Goal: Prevention of constipation with evacuation of at least 1 soft stool daily.
- Establish the patient’s normal bowel pattern and habits (time of day for normal bowel movement, consistency, color, and amount).
- Explore the patient’s level of understanding and compliance relating to exercise level, mobility, and diet (fluid, fruit, and fiber intake).
- Determine normal or usual use of laxatives, stimulants, or enemas.

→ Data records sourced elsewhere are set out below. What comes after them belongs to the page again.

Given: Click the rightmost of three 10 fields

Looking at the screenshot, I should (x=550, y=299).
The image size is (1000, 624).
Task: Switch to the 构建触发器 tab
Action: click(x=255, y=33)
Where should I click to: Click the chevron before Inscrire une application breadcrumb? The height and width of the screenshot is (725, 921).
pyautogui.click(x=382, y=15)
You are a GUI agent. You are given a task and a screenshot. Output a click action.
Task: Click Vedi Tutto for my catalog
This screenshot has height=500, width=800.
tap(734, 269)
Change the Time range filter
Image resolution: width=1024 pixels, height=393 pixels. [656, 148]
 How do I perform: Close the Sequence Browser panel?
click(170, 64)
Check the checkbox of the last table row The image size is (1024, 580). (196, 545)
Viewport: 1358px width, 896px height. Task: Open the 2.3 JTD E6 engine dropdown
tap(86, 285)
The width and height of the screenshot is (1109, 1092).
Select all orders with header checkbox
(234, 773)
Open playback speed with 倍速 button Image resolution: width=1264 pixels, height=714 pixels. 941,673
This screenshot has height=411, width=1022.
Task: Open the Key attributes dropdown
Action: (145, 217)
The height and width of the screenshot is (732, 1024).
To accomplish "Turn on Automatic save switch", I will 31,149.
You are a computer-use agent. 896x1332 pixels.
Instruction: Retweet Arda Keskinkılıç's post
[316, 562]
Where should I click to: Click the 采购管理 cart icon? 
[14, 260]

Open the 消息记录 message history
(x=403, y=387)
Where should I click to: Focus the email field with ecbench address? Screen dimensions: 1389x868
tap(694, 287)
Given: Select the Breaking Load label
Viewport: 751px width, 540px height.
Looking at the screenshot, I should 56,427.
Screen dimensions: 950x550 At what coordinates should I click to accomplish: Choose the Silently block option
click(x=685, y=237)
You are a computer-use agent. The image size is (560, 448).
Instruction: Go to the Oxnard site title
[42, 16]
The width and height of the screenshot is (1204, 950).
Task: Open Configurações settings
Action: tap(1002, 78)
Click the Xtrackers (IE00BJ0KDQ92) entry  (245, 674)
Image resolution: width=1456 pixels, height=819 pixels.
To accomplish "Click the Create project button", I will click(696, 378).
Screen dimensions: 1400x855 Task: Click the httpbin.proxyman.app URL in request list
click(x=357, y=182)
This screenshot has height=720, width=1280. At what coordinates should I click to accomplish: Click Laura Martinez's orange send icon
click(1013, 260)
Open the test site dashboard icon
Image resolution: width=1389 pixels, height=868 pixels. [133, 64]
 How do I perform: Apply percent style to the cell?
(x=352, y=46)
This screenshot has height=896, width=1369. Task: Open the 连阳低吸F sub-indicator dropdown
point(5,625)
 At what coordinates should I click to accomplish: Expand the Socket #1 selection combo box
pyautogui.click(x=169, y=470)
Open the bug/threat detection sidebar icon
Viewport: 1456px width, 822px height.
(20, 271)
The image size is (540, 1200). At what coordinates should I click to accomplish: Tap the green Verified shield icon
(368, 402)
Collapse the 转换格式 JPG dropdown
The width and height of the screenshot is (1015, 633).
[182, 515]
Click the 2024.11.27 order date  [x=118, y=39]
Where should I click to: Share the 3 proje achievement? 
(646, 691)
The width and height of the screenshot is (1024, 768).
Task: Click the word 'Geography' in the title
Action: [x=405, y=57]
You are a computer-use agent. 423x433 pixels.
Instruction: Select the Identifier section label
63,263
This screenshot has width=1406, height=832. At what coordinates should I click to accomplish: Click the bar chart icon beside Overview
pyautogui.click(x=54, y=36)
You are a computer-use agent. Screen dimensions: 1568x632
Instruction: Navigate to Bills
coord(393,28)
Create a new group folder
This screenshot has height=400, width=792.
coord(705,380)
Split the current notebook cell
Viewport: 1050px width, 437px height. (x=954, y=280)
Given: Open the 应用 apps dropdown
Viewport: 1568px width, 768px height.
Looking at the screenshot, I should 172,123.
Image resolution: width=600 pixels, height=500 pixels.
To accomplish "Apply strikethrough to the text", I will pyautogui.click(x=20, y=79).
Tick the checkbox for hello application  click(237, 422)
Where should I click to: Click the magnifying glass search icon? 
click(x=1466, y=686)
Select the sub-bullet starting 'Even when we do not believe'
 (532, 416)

- Determine laboratory values, specifically looking at platelet count.
- Conduct a physical assessment of the rectum (or stoma) to rule out impaction.
Record bowel movements daily. Commonly used interventions include the following:
- Encourage patient to increase fluid intake, with a goal of drinking eight 8-ounce (240 mL) glasses of fluid daily unless contraindicated.
- Encourage regular exercise, including abdominal exercises in bed or moving from bed to chair if the patient is not ambulatory.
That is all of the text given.